Start of Information

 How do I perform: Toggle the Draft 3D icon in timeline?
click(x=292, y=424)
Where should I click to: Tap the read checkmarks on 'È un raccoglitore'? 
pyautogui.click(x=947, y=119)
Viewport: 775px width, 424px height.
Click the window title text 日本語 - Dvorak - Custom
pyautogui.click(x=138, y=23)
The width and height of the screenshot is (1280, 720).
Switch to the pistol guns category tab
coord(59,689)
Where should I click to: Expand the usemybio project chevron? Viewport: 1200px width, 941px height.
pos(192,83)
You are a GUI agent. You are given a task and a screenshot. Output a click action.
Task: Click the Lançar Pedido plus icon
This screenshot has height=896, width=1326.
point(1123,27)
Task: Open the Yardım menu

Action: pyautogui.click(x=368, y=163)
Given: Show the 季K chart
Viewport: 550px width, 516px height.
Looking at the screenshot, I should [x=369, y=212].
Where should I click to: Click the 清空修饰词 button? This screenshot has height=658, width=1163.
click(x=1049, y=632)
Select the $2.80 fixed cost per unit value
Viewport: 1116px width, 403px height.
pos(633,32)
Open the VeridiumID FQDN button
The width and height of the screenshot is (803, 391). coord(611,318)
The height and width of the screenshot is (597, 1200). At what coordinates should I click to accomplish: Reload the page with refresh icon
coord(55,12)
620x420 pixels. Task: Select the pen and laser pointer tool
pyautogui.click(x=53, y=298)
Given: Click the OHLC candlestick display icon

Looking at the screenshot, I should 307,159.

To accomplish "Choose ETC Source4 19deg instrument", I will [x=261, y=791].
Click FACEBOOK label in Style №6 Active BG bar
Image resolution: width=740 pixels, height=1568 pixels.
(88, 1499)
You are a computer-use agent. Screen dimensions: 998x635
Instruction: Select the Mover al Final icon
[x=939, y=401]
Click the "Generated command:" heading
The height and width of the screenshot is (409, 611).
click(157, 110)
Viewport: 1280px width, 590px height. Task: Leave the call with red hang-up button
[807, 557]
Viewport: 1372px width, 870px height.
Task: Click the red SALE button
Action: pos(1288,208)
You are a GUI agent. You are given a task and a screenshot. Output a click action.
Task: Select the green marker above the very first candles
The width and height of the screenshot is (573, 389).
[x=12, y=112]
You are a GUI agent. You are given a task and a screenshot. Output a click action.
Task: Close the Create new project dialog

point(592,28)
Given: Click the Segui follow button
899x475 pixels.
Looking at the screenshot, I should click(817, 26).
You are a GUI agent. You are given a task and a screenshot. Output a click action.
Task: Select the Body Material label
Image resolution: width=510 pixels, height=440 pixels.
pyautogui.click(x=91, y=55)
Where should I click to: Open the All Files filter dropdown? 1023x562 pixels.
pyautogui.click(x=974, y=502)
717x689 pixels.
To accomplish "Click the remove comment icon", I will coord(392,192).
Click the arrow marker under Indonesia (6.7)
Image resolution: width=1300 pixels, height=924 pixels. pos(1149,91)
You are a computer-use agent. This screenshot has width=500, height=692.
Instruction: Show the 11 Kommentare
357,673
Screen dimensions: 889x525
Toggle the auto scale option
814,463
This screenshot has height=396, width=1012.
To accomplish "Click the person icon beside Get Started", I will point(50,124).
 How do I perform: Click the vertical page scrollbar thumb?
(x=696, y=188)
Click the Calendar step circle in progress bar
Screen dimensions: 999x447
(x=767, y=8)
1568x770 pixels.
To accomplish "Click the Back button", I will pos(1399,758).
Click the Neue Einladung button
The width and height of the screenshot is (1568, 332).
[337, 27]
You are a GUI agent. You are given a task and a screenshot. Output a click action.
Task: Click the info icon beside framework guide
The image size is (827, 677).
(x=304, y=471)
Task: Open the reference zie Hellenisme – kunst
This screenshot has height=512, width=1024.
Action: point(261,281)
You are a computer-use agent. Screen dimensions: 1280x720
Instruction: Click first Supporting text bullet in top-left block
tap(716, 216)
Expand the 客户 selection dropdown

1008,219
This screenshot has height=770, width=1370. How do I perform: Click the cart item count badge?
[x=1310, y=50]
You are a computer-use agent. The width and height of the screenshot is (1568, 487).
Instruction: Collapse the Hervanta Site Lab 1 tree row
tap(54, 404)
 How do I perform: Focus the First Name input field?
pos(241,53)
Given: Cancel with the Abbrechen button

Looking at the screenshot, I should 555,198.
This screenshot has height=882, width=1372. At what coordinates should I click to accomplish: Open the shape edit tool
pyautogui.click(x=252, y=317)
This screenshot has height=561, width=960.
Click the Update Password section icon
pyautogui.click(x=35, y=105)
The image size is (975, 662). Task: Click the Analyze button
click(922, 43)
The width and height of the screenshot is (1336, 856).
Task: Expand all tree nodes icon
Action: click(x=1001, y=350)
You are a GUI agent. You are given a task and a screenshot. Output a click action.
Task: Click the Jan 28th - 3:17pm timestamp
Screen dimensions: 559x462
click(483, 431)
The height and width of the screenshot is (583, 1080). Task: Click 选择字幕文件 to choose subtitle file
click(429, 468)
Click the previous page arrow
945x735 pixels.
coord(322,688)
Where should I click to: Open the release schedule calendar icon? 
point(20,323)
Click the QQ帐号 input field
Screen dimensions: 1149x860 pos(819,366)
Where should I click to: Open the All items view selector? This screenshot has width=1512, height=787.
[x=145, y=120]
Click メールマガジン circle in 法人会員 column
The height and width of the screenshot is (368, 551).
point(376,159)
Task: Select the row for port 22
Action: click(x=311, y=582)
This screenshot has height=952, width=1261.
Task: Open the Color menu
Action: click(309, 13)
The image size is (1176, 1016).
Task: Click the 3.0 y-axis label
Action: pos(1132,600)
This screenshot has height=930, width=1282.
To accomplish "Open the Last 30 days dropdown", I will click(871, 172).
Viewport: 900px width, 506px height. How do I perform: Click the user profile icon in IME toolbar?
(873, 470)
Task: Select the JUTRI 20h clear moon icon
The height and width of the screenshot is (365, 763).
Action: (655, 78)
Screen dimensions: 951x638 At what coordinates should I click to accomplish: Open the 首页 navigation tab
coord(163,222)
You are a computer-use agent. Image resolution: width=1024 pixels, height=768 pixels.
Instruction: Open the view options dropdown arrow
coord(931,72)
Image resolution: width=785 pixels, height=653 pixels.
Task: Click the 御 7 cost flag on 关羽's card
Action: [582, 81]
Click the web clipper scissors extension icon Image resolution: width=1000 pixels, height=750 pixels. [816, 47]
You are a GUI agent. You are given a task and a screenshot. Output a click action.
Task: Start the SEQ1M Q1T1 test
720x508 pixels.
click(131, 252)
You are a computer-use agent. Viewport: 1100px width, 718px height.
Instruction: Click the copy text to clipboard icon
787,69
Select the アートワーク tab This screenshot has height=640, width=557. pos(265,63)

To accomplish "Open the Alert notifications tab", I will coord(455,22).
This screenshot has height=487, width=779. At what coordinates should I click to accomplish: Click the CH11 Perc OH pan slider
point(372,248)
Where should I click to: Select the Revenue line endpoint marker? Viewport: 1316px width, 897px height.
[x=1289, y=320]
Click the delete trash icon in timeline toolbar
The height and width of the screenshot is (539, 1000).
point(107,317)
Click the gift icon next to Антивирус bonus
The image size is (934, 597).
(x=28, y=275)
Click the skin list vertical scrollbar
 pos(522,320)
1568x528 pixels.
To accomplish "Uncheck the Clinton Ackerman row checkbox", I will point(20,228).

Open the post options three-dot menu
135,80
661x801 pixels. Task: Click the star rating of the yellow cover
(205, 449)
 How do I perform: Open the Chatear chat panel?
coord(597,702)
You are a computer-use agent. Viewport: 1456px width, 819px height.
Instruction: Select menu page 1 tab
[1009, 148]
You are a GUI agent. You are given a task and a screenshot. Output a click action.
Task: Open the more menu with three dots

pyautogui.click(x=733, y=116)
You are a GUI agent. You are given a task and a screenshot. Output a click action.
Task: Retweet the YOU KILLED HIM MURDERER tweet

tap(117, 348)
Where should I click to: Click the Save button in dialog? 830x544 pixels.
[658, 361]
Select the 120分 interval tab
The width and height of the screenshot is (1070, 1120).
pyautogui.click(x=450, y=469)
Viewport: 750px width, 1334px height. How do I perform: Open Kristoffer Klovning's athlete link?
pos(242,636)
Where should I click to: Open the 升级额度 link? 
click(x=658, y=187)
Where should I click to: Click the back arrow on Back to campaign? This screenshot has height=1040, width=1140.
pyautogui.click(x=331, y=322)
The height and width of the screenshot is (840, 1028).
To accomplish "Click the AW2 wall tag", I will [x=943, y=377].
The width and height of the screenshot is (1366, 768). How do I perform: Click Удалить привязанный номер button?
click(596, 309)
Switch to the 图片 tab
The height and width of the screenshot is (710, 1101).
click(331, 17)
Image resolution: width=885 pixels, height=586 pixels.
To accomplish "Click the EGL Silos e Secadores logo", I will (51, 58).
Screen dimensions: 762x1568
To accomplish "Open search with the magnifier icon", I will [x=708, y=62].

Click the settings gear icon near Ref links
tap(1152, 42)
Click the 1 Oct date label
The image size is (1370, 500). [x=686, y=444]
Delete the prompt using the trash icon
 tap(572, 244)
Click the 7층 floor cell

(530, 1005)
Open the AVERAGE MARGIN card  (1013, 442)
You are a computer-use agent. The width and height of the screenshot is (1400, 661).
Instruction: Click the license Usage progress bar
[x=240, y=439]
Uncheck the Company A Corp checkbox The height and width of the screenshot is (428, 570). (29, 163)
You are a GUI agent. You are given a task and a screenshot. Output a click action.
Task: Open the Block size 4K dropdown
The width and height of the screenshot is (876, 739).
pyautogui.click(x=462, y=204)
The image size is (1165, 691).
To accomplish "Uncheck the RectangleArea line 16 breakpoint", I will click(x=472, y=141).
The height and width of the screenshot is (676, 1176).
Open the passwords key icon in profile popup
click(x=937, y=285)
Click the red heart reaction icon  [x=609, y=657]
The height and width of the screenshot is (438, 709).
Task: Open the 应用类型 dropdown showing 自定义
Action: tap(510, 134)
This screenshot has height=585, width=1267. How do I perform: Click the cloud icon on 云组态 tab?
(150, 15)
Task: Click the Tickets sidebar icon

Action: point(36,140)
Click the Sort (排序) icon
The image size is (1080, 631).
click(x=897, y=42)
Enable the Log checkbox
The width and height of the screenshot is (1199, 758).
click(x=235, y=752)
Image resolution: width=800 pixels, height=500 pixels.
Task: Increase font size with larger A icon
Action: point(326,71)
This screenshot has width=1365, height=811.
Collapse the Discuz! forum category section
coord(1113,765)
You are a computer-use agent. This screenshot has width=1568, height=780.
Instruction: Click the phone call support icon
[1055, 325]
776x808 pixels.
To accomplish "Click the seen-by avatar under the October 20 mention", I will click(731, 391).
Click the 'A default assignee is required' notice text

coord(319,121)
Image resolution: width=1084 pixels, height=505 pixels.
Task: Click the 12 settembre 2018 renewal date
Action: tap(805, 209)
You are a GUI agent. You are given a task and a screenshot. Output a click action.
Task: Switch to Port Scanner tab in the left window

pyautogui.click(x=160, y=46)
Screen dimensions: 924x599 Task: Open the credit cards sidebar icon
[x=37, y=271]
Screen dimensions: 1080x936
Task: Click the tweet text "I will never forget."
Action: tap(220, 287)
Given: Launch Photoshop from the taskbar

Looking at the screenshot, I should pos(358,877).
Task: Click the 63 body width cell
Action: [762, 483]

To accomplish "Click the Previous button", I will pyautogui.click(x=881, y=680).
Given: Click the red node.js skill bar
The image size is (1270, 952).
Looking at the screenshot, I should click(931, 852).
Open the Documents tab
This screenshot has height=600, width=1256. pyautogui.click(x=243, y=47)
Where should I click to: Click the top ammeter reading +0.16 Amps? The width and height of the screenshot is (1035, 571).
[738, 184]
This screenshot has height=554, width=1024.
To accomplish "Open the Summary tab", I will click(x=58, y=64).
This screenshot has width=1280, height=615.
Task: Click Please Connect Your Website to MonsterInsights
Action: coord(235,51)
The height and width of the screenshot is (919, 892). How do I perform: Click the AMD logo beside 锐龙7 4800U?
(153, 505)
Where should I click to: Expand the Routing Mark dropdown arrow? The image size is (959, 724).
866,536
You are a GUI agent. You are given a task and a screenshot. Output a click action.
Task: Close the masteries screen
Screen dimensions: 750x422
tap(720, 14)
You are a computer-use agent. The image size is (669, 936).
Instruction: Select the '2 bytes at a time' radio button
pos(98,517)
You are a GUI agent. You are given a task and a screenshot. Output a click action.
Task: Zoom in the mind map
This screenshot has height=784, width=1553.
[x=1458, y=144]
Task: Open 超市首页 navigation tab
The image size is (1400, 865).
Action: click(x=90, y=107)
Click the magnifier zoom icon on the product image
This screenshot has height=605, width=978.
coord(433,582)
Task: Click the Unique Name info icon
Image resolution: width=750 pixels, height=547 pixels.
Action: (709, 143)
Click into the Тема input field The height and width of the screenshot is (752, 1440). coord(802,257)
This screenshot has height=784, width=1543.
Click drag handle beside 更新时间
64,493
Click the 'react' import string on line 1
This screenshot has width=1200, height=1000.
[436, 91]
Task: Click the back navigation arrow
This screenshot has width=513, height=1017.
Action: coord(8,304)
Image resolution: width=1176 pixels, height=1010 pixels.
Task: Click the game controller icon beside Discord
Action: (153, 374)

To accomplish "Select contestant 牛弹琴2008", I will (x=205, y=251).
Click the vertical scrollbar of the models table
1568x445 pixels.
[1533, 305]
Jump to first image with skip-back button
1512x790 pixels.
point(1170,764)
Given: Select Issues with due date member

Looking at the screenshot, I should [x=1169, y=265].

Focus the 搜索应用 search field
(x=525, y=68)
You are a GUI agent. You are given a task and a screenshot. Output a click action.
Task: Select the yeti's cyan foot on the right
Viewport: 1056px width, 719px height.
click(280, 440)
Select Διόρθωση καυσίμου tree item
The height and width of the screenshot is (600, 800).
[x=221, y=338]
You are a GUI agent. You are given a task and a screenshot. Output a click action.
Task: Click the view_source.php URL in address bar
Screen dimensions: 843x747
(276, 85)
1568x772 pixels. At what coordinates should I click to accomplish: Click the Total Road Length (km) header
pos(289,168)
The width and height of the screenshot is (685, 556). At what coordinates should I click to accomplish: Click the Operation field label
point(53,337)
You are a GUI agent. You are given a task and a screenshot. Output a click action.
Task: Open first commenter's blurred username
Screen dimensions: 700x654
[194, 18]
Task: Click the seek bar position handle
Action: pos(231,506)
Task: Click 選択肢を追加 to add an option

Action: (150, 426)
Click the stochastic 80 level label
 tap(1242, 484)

End of Information

◆ **Work instructions**
Starting at the first line of the data above, retype each line exactly until you reach the line containing "Task: Click the Lançar Pedido plus icon", and include that line too.

◆ **Response area**
 How do I perform: Toggle the Draft 3D icon in timeline?
click(x=292, y=424)
Where should I click to: Tap the read checkmarks on 'È un raccoglitore'? 
pyautogui.click(x=947, y=119)
Viewport: 775px width, 424px height.
Click the window title text 日本語 - Dvorak - Custom
pyautogui.click(x=138, y=23)
The width and height of the screenshot is (1280, 720).
Switch to the pistol guns category tab
coord(59,689)
Where should I click to: Expand the usemybio project chevron? Viewport: 1200px width, 941px height.
pos(192,83)
You are a GUI agent. You are given a task and a screenshot. Output a click action.
Task: Click the Lançar Pedido plus icon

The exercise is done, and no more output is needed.